Inflorescence architecture in plants is often complex and challenging to quantify, particularly for inflorescences of cereal grasses. Methods for capturing inflorescence architecture and for analyzing the resulting data are limited to a few easily captured parameters that may miss the rich underlying diversity. Here, we apply X-ray computed tomography combined with detailed morphometrics, offering new imaging and computational tools to analyze three-dimensional inflorescence architecture. To show the power of this approach, we focus on the panicles of Sorghum bicolor, which vary extensively in numbers, lengths, and angles of primary branches, as well as the three-dimensional shape, size, and distribution of the seed.

Just for fun

Dragon dancing

In 2018-2019, I organized a dragon dance team with members from around the Saint Louis area, many coming from Washington University and the Saint Louis Modern Chinese School. We called ourselves the Saint Dragon Team and performed at various festivals and holidays including the Chinese Culture Days at the Missouri Botanical Garden, the Gateway Dragon Boat Festival, and the Independence Day and Thanksgiving Day parades in Downtown St. Louis.
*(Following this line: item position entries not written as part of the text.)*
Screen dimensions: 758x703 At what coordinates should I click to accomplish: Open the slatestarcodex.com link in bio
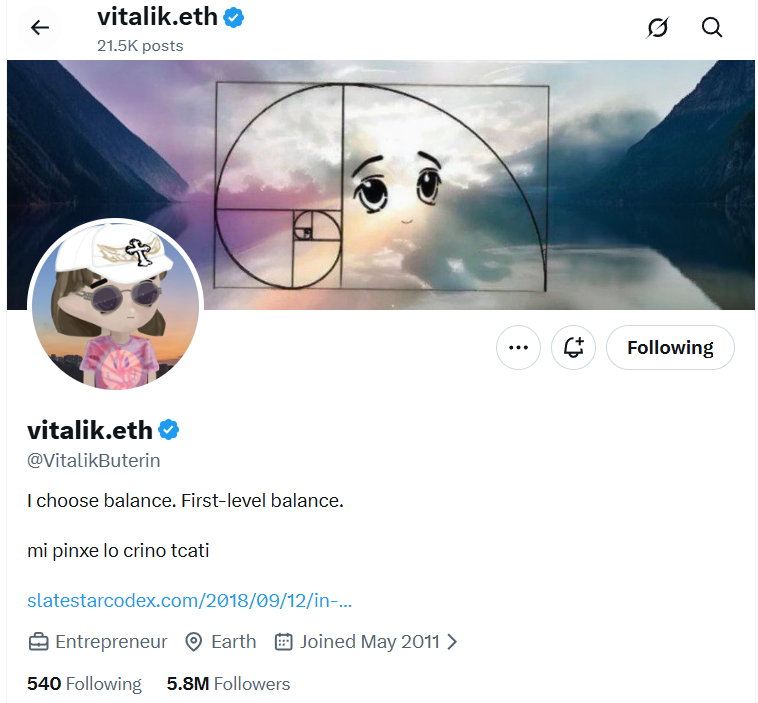[190, 600]
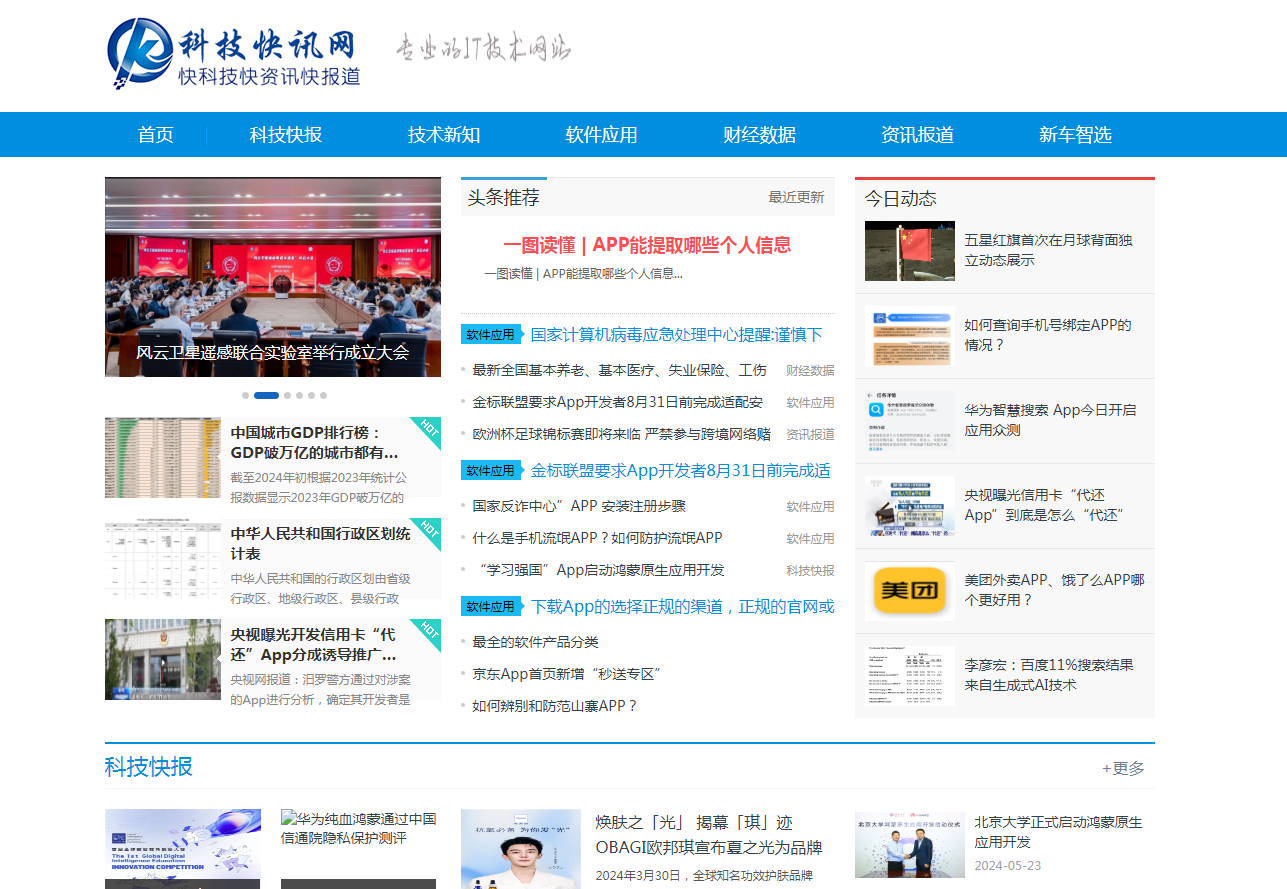1287x889 pixels.
Task: Open 首页 in the navigation bar
Action: pos(156,135)
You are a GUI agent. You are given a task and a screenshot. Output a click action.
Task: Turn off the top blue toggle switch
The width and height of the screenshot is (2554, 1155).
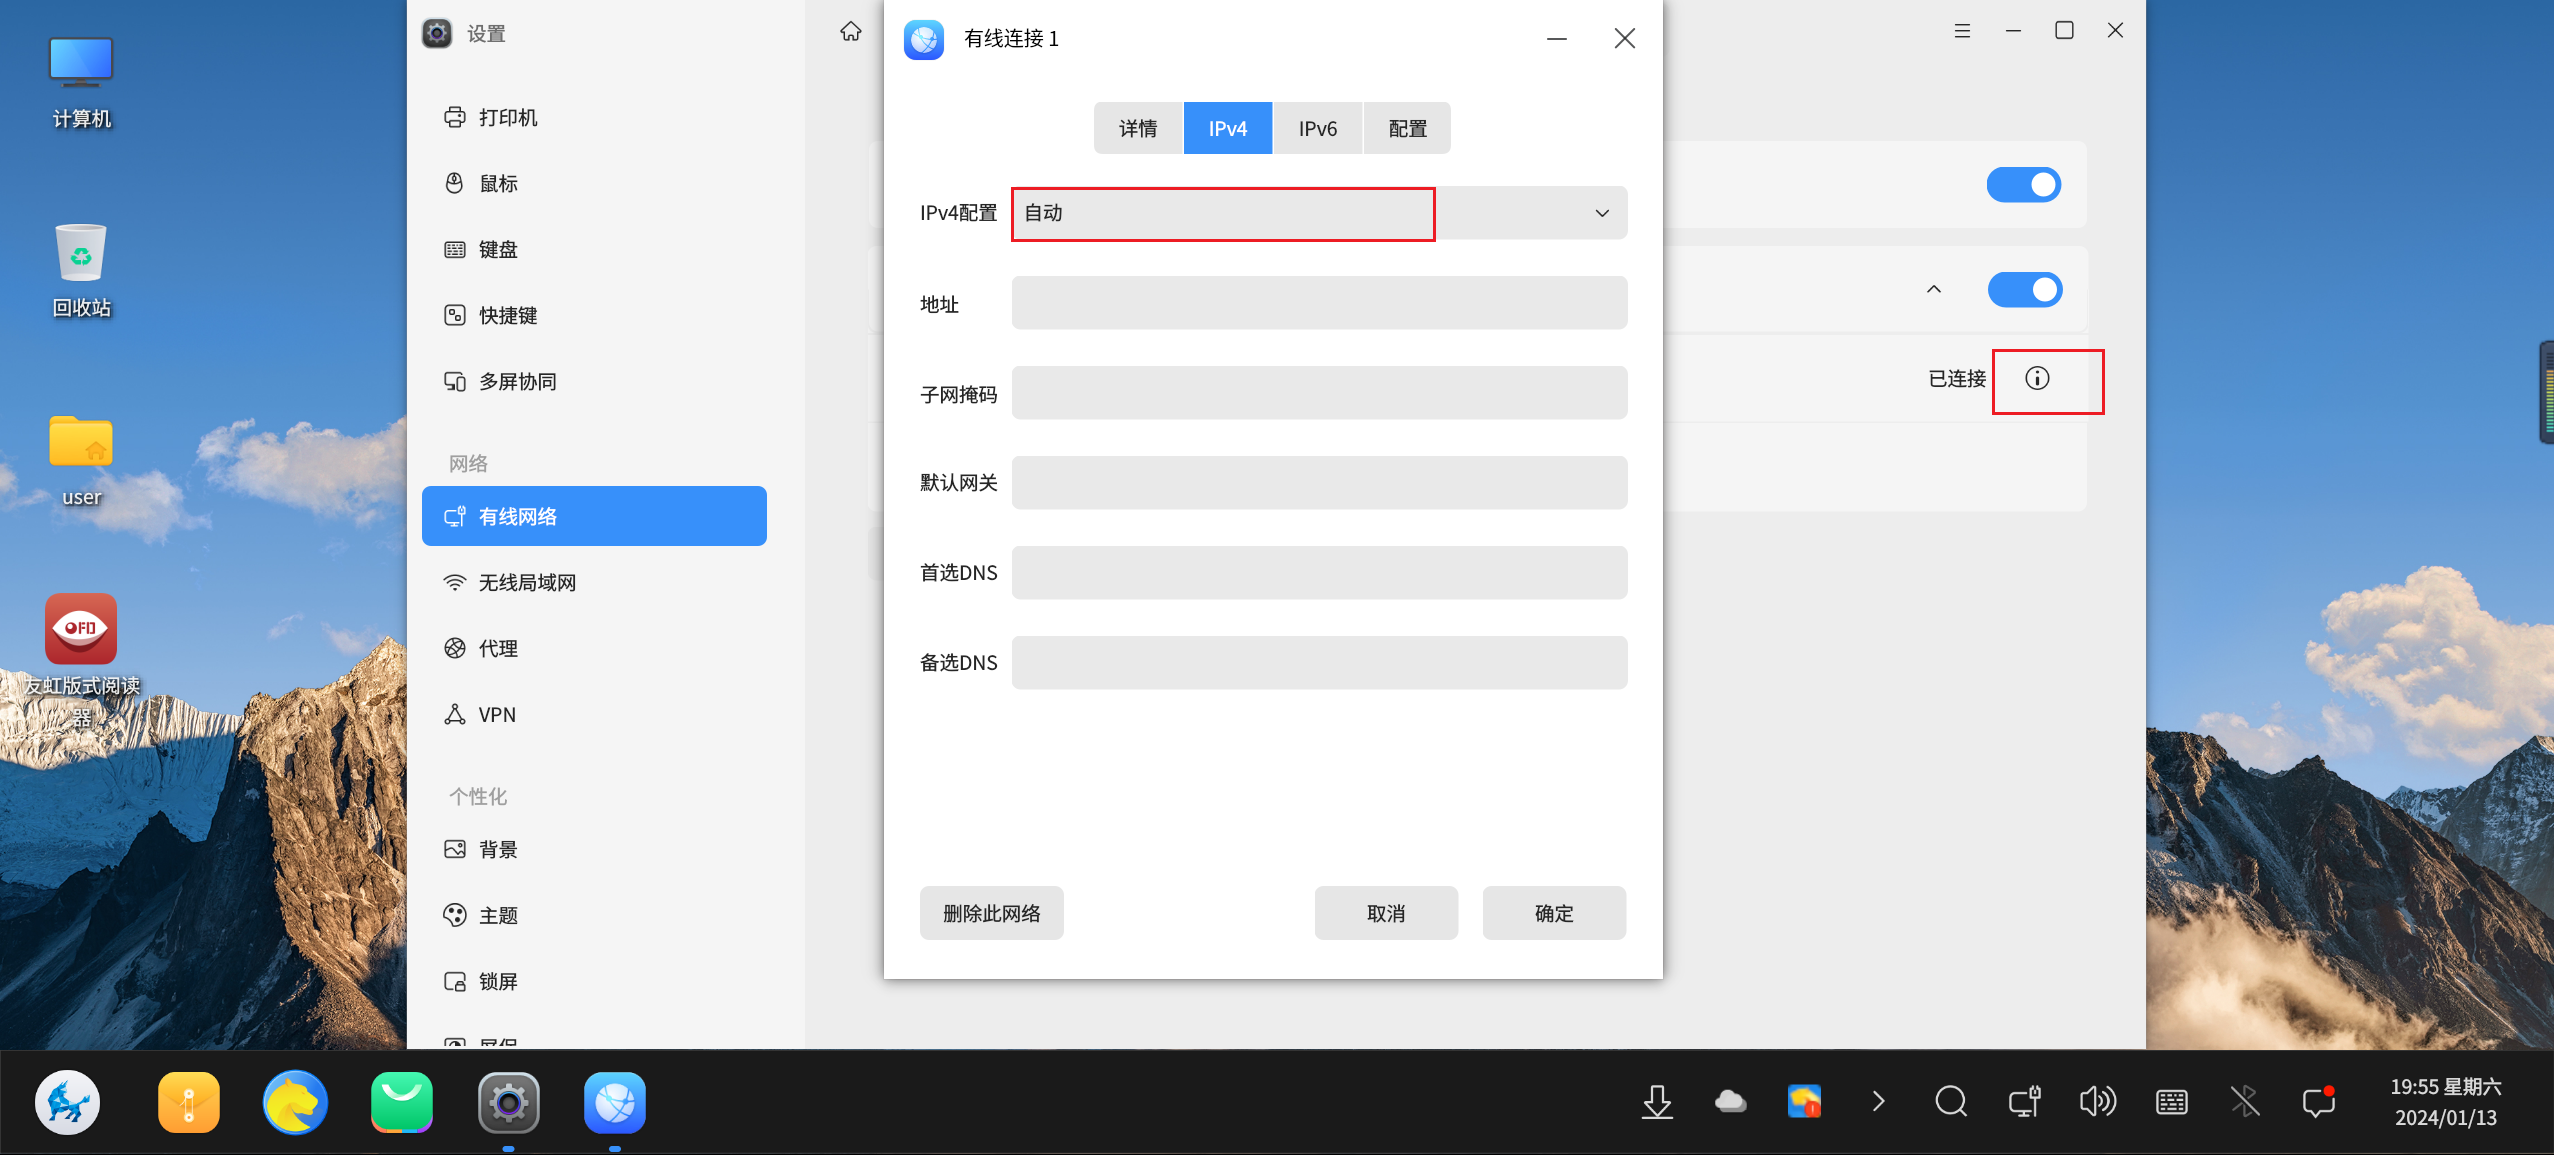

Shown in this video was our performance for the opening ceremony of the Gateway Dragon Boat Festival in 2018 at Creve Coeur Lake.

Agriculture

I really enjoyed my internship with the Donald Danforth Plant Science center in the summer of 2018 because we got to spend some time outdoors and I got to interact with the subject matter of my research. The first two pictures show me planting Sorghum seeds during a field trip to some farmlands near Columbia, MO at the beginning of the internship, while the last one shows me washing the dirt off of their roots after harvesting.